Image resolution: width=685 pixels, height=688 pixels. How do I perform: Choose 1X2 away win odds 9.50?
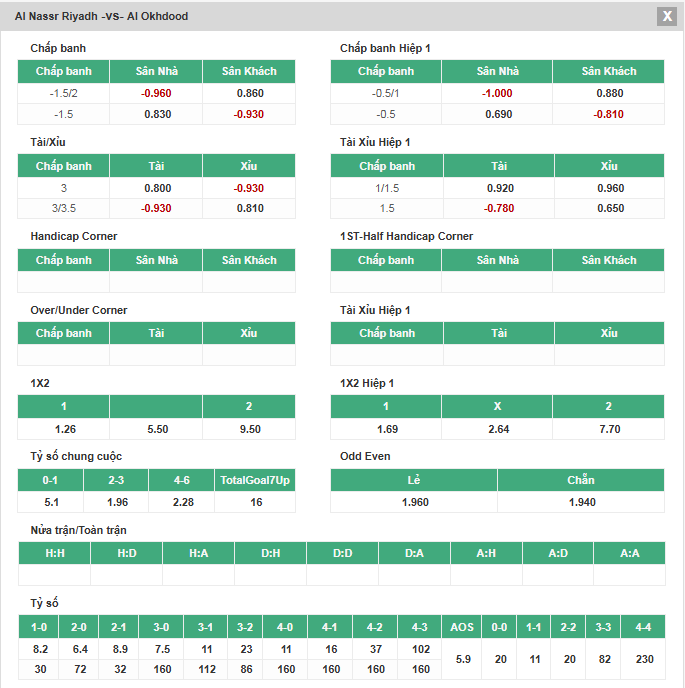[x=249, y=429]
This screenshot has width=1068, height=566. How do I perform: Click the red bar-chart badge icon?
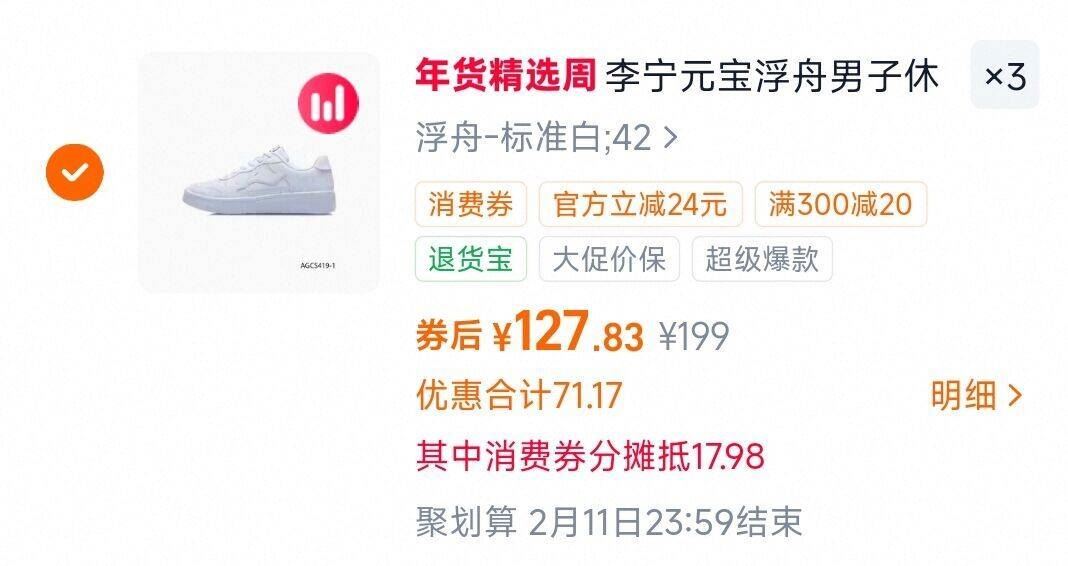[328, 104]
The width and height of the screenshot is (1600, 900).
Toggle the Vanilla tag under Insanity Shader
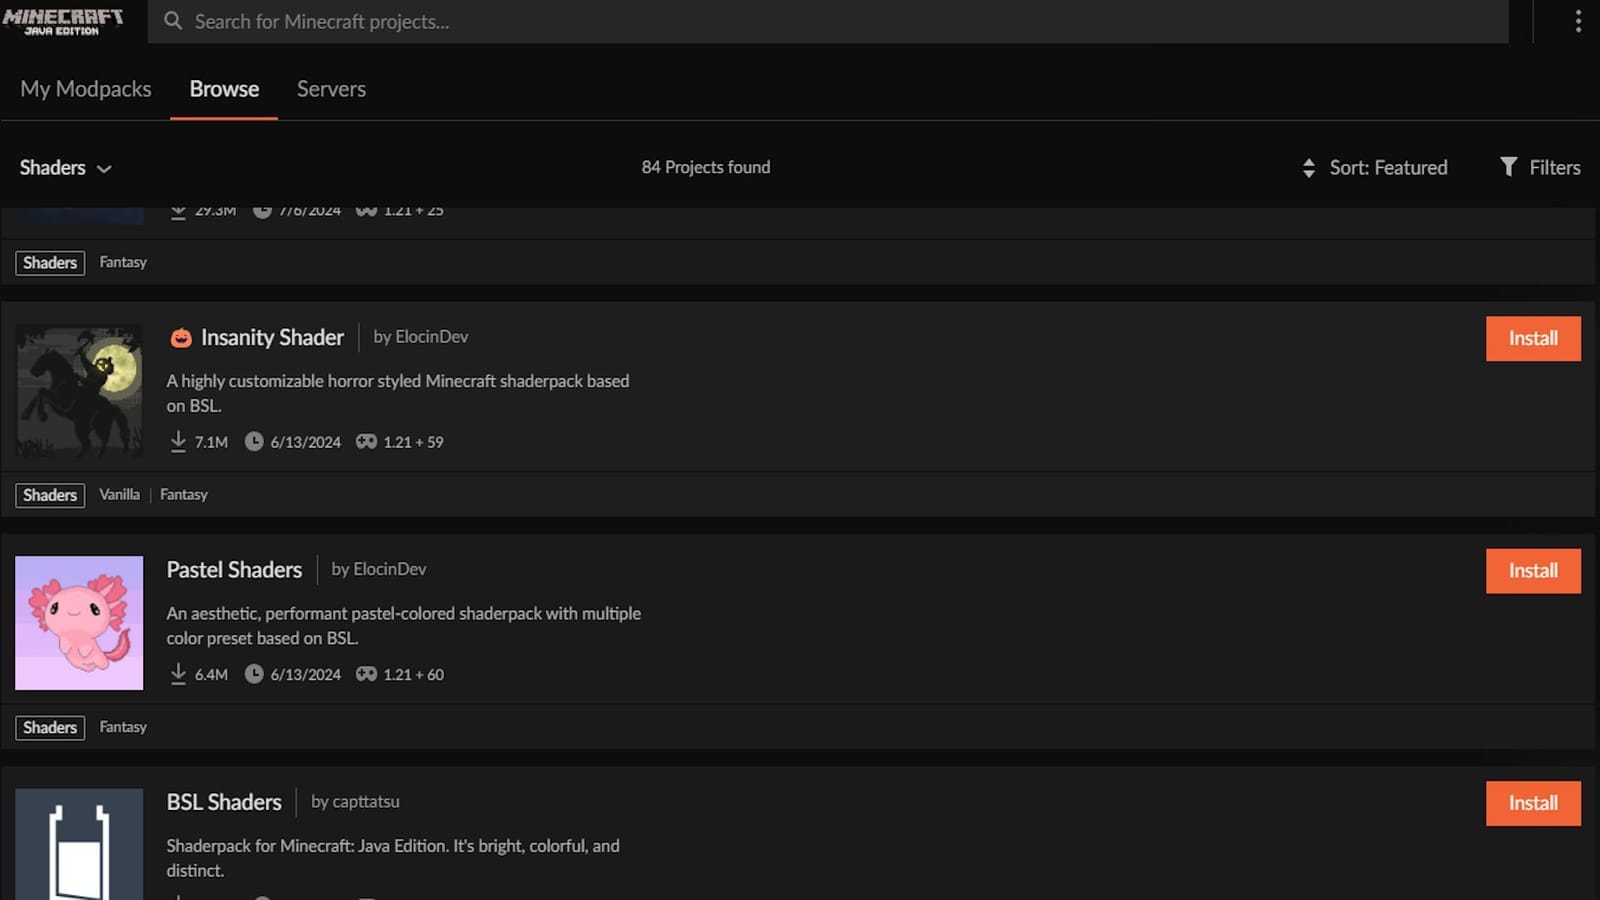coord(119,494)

> [Task to complete]:
Leaving every picture out, output the data exactly as it stands.

> [Result of the task]:
Image resolution: width=685 pixels, height=688 pixels. How do I perform: Choose 1X2 away win odds 9.50?
[x=249, y=429]
This screenshot has width=1068, height=566. How do I perform: Click the red bar-chart badge icon?
[328, 104]
The width and height of the screenshot is (1600, 900).
Toggle the Vanilla tag under Insanity Shader
coord(119,494)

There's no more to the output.